In this section, we show how to improve the classical MITM algorithm on Rubik's cube by using a basic version of our new dissection technique. The main idea here is to "dissect" the execution matrix in the middle by iterating over all the possible values of some part of the middle state *S*_{10}. The size of the partial *S*_{10} that we iterate on is chosen such that it contains about 2^{n/4} = 2^{19.5} partial states. Since *S*_{10} is represented as a 20-entry vector, where each entry can attain 24 values, we choose to iterate on its first 4 entries, which can assume about 24^{4} ≈ 2^{18.5} values. For each such partial value of *S*_{10}, we use the bicomposite structure of the problem in order to independently work on the two partial execution matrices shown in Figure 5 as red and blue rectangles, and finally join the partial solutions in order to obtain the full action vector.

The complete details of the algorithm are given in Figure 6. We have an outer loop which iterates over all the possible values of *S*_{10,1}, *S*_{10,2}, *S*_{10,3}, *S*_{10,4}. Assuming that this value is correctly guessed, we first concentrate on the upper part of the execution matrix and find all the partial action vectors *a*_{1}, ..., *a*_{10} which transform *S*_{0,1}, *S*_{0,2}, *S*_{0,3}, *S*_{0,4} into *S*_{10,1}, *S*_{10,2}, *S*_{10,3}, *S*_{10,4}. This is done using a simple MITM algorithm on this smaller execution matrix. For each solution *a*_{1}, ..., *a*_{10} that we obtain using the MITM algorithm, we apply its actions to the full state *S*_{0}, obtain candidate values of the full *S*_{10} state, and store it next to *a*_{1}, ..., *a*_{10} in a list. After the MITM algorithm finishes populating the list, we sort it (e.g., in some lexicographic order) according to the value of *S*_{10}.

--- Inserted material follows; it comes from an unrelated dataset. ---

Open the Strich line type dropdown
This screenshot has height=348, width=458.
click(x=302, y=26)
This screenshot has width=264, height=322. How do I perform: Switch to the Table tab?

We now focus on the bottom execution matrix and find all the partial action vectors *a*_{11}, ..., *a*_{20} which transform *S*_{10,1}, *S*_{10,2}, *S*_{10,3}, *S*_{10,4} into *S*_{20,1}, *S*_{20,2}, *S*_{20,3}, *S*_{20,4}. We use the same idea that we used for the upper part, that is, we execute a MITM algorithm on the bottom execution matrix. For each solution *a*_{11}, ..., *a*_{20} that we obtain, we apply its inverse actions to *S*_{20} and obtain a value for *S*_{10}. Then, we check for matches for *S*_{10} in the sorted list, and for each match, we output a full solution *a*_{1}, *a*_{2}, ..., *a*_{20}.

In order to analyze the algorithm, we fix a value of *S*_{10,1}, *S*_{10,2}, *S*_{10,3}, *S*_{10,4} and estimate the average number of solutions that we expect for the upper (smaller) execution matrix. Namely, we calculate the expected number of action vectors *a*_{1}, ..., *a*_{10} which transform *S*_{0,1}, *S*_{0,2}, *S*_{0,3}, *S*_{0,4} into *S*_{10,1}, *S*_{10,2}, *S*_{10,3}, *S*_{10,4}. First, we notice that the number of possible action vectors *a*_{1}, ..., *a*_{10} is about 2^{39}. Each such action vector transforms *S*_{0,1}, *S*_{0,2}, *S*_{0,3}, *S*_{0,4} into an arbitrary partial state which matches *S*_{10,1}, *S*_{10,2}, *S*_{10,3}, *S*_{10,4} with probability of about 1/(24^{4}) ≈ 2^{−18.5} (which is inverse-proportional to the number of possible values of *S*_{10,1}, *S*_{10,2}, *S*_{10,3}, *S*_{10,4}). Thus, the expected number of solution (that we store in our sorted list) is 2^{39} × 2^{−18.5} = 2^{20.5}.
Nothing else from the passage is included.